Nohria, Nitin, and Rakesh Khurana, eds. Handbook of Leadership and Theory Practice. Harvard Business Publishing, forthcoming.
Khurana, Rakesh. From Higher Aims to Hired Hands: The Social Transformation of American Business Schools and the Unfulfilled Promise of Management as a Profession. Princeton: Princeton University Press, 2007. (Winner of the 2007 Best Professional/Scholarly Publishing Book in Business, Finance and Management from the Association of American Publishers. Winner of the 2008 Max Weber Award for Best Book from the American Sociological Association Section on Organization, Occupations and Work .) Abstract
Is management a profession? Should it be? Can it be? This major work of social and intellectual history reveals how such questions have driven business education and shaped American management and society for more than a century. The book is also a call for reform. Rakesh Khurana shows that university-based business schools were founded to train a professional class of managers in the mold of doctors and lawyers but have effectively retreated from that goal, leaving a gaping moral hole at the center of business education and perhaps in management itself.
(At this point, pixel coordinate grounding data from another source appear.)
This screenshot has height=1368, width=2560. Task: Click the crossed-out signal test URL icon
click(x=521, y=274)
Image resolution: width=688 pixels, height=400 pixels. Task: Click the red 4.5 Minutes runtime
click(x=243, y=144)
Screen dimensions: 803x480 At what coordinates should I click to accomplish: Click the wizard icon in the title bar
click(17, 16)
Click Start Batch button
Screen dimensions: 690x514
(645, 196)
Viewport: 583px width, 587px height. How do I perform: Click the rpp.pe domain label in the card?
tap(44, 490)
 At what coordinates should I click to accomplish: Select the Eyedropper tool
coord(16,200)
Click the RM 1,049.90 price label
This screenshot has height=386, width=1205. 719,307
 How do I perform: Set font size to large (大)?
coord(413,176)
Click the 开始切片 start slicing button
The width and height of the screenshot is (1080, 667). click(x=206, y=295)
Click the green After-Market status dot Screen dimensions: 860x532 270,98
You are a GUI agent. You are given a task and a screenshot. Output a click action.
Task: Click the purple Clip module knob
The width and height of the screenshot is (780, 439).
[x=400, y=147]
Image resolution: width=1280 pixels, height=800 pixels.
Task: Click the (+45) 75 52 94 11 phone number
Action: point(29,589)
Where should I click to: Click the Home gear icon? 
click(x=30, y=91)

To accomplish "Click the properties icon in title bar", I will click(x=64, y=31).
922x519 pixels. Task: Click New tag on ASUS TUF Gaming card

Khurana begins in the late nineteenth century, when members of an emerging managerial elite, seeking social status to match the wealth and power they had accrued, began working with major universities to establish graduate business education programs paralleling those for medicine and law. Constituting business as a profession, however, required codifying the knowledge relevant for practitioners and developing enforceable standards of conduct. Khurana, drawing on a rich set of archival material from business schools, foundations, and academic associations, traces how business educators confronted these challenges with varying strategies during the Progressive era and the Depression, the postwar boom years, and recent decades of freewheeling capitalism.
Today, Khurana argues, business schools have largely capitulated in the battle for professionalism and have become merely purveyors of a product, the MBA, with students treated as consumers. Professional and moral ideals that once animated and inspired business schools have been conquered by a perspective that managers are merely agents of shareholders, beholden only to the cause of share profits. According to Khurana, we should not thus be surprised at the rise of corporate malfeasance. The time has come, he concludes, to rejuvenate intellectually and morally the training of our future business leaders.
Khurana, Rakesh. Searching for a Corporate Savior: The Irrational Quest for Charismatic CEOs. Princeton, N.J.: Princeton University Press, 2002.